Annabelle: Creation is a very good movie. And I’m not just saying that because—hot take alert—I’m part of the small group of enlightened, transcendent folk who thought Annabelle was also a fine movie. In fact, Annabelle and Creation are very different films, with very different directors whose respective tones are…well, very different.
I could truly go on for days about how the shade John R. Leonetti’s Annabelle received was entirely misplaced, thrown largely by people with expectations that this film was something—like a prequel to The Conjuring, for instance—that it was not and, more importantly, not trying to be. But being that we’re here for Creation, let’s stick to the script.

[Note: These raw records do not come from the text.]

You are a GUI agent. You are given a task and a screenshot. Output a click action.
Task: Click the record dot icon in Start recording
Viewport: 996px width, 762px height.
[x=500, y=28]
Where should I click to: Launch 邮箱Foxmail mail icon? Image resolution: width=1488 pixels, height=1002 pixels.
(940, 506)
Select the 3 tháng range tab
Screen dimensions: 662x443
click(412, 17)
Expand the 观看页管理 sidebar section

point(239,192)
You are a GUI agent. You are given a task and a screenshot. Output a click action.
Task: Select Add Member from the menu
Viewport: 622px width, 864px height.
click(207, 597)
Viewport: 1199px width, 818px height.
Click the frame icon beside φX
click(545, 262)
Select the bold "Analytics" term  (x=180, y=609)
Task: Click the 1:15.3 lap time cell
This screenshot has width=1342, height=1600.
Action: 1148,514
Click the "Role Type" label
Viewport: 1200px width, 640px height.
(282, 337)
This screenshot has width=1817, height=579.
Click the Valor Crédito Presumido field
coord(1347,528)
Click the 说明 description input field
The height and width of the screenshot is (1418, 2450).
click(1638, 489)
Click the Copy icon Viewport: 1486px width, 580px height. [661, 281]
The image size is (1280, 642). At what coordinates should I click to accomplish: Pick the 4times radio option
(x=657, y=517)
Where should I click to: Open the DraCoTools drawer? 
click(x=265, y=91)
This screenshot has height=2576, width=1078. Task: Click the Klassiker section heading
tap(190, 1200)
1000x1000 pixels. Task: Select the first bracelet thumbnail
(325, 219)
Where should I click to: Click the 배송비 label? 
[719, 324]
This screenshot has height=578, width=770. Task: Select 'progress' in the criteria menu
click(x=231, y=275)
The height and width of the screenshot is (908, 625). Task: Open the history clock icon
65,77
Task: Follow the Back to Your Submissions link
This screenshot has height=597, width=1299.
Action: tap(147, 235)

Lights Out director David F. Sandberg directed Creation in an effective and almost surprisingly bold style. The film was filled to the brim with horror sequences—after a well-executed period of opening exposition—and each sequence somehow felt more effective than the last. How about those fingers around that crucifix, am I right?
I say “surprising” because Creation took the hardline stance that it would be a film that showcases the monster in all of its forms, allowing audiences to look directly at it in a variety of tense and dynamic circumstances—and the film owned that decision.
The way the demon is treated in demonic possession films tends to vary pretty wildly depending on the film. But I was definitely expecting a more indirect or perhaps lighter and less frequent approach with this film, based on its older sibling Annabelle and cousin, The Conjuring. Instead, I was blown away.
We got to see the monster a lot, and we got to see it taking a variety of forms. The acting all-around in this largely female cast (aside from Anthony LaPaglia, who was a perfect Mr. Mullins) was really on-point, with a lot of young talent showing impressively maturing skill.
But a wholehearted commitment to boldly showing the monster wasn’t the only thing Creation did well. In fact, most everything it attempted was executed well. It built suspense very well, it showcased the demon in both human and monster form well, it shot scare sequences well.
Another few standouts aside from the aforementioned fingers are the Mrs. Mullins montage while the older orphans hide under their sheet, the dollhouse and other assorted wooden items smashing against the wall in Annabelle’s room, and the barn body-takeover sequence in the third act.
Overall, Creation was a very well-executed film. It was scary at the right times in all of the right ways, and it left me hoping to see more from David F. Sandberg soon.